→ **Problems to solve**:
**1)** In the post about Five for Sorrow, Ten for Joy, duplicate the stretch from "Wednesday, November 30, 2016" through "very different communities.".
**2)** According to the post about Five for Sorrow, Ten for Joy, within which religious community does a substantial portion of the novel take place?

→ **Excerpt to read**:
Wednesday, November 30, 2016

Lessons from Five for Sorrow, Ten for Joy

"They tell me that often the worst criminals make the best nuns ... Because, they have known the depths.  'Out of the depths, I cried to Thee'..." 

Having read Rumer Godden's In This House of Brede, I was eager to reenter the world of the religious convent.  Five for Sorrow, Ten for Joy is similar in that a substantial portion of the novel takes place within the community of the Dominican Sisters of Bethany.  Godden, in her engaging, vividly descriptive way inserts the reader into the daily life of the nuns, as well as the liturgical year of the Church.

Yet, Five for Sorrow, Ten for Joy also focuses on two other, very different communities.

→ **Collected material**:
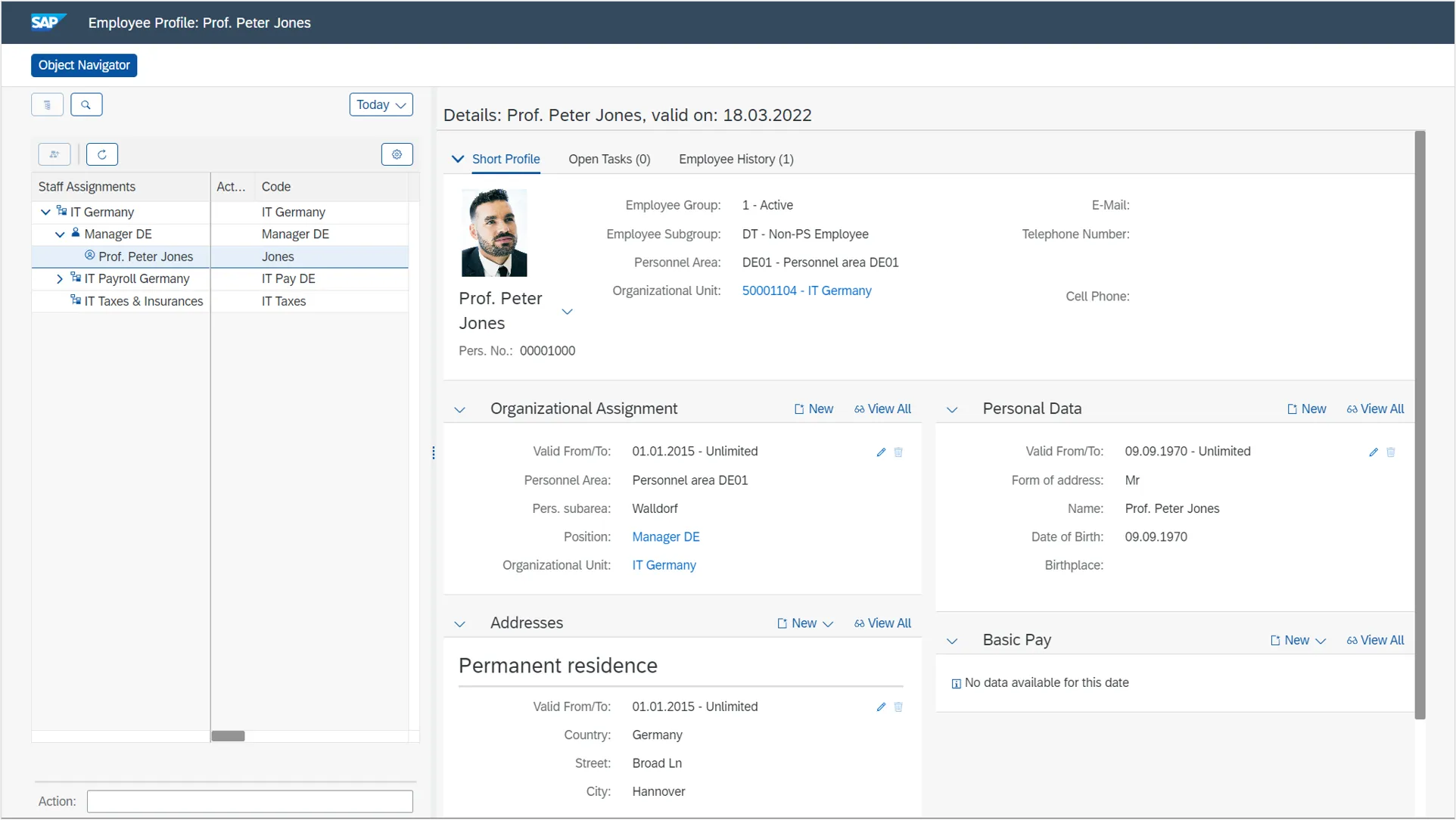Switch to the Open Tasks tab
Viewport: 1456px width, 820px height.
point(610,159)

→ **Answer list**:
**1)**
Wednesday, November 30, 2016

Lessons from Five for Sorrow, Ten for Joy

"They tell me that often the worst criminals make the best nuns ... Because, they have known the depths.  'Out of the depths, I cried to Thee'..." 

Having read Rumer Godden's In This House of Brede, I was eager to reenter the world of the religious convent.  Five for Sorrow, Ten for Joy is similar in that a substantial portion of the novel takes place within the community of the Dominican Sisters of Bethany.  Godden, in her engaging, vividly descriptive way inserts the reader into the daily life of the nuns, as well as the liturgical year of the Church.

Yet, Five for Sorrow, Ten for Joy also focuses on two other, very different communities.

**2)** The Dominican Sisters of Bethany.